◆ **Records shown**:
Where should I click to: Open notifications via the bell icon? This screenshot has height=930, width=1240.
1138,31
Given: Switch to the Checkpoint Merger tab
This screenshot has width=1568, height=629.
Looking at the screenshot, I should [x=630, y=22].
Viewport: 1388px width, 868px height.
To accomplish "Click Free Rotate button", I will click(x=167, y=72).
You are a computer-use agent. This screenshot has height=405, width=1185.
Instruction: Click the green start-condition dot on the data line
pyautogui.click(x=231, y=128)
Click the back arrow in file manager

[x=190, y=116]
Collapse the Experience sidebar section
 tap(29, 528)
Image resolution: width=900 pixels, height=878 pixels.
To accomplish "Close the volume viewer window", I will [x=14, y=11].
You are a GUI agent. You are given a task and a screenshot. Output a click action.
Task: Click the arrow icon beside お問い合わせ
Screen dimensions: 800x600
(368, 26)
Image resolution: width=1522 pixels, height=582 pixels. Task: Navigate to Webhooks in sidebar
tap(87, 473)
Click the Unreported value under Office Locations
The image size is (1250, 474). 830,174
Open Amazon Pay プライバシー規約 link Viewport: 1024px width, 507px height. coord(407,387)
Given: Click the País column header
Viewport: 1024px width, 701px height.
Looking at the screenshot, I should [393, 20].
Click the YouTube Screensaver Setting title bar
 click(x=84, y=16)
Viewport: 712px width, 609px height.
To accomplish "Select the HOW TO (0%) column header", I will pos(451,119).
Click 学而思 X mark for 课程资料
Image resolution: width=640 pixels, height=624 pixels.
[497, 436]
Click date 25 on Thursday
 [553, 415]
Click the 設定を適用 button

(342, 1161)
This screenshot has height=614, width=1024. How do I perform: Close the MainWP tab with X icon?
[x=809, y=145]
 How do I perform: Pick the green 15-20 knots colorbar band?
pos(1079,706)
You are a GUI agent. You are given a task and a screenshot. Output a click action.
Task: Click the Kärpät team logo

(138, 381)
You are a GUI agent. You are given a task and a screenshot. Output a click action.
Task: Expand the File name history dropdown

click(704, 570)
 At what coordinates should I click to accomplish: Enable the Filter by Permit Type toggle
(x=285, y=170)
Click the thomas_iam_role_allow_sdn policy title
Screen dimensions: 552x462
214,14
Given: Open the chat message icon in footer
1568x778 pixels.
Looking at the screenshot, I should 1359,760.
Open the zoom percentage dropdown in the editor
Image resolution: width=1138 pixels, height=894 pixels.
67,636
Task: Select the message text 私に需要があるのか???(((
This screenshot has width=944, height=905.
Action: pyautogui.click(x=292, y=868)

◆ **What needs to be done**:
From the line that contains "Image resolution: width=1522" down to the last line of the listing above, repeat each line exactly, and include nothing else.

◆ **Expected answer**:
Image resolution: width=1522 pixels, height=582 pixels. Task: Navigate to Webhooks in sidebar
tap(87, 473)
Click the Unreported value under Office Locations
The image size is (1250, 474). 830,174
Open Amazon Pay プライバシー規約 link Viewport: 1024px width, 507px height. coord(407,387)
Given: Click the País column header
Viewport: 1024px width, 701px height.
Looking at the screenshot, I should [393, 20].
Click the YouTube Screensaver Setting title bar
 click(x=84, y=16)
Viewport: 712px width, 609px height.
To accomplish "Select the HOW TO (0%) column header", I will pos(451,119).
Click 学而思 X mark for 课程资料
Image resolution: width=640 pixels, height=624 pixels.
[497, 436]
Click date 25 on Thursday
 [553, 415]
Click the 設定を適用 button

(342, 1161)
This screenshot has height=614, width=1024. How do I perform: Close the MainWP tab with X icon?
[x=809, y=145]
 How do I perform: Pick the green 15-20 knots colorbar band?
pos(1079,706)
You are a GUI agent. You are given a task and a screenshot. Output a click action.
Task: Click the Kärpät team logo

(138, 381)
You are a GUI agent. You are given a task and a screenshot. Output a click action.
Task: Expand the File name history dropdown

click(704, 570)
 At what coordinates should I click to accomplish: Enable the Filter by Permit Type toggle
(x=285, y=170)
Click the thomas_iam_role_allow_sdn policy title
Screen dimensions: 552x462
214,14
Given: Open the chat message icon in footer
1568x778 pixels.
Looking at the screenshot, I should 1359,760.
Open the zoom percentage dropdown in the editor
Image resolution: width=1138 pixels, height=894 pixels.
67,636
Task: Select the message text 私に需要があるのか???(((
This screenshot has width=944, height=905.
Action: pyautogui.click(x=292, y=868)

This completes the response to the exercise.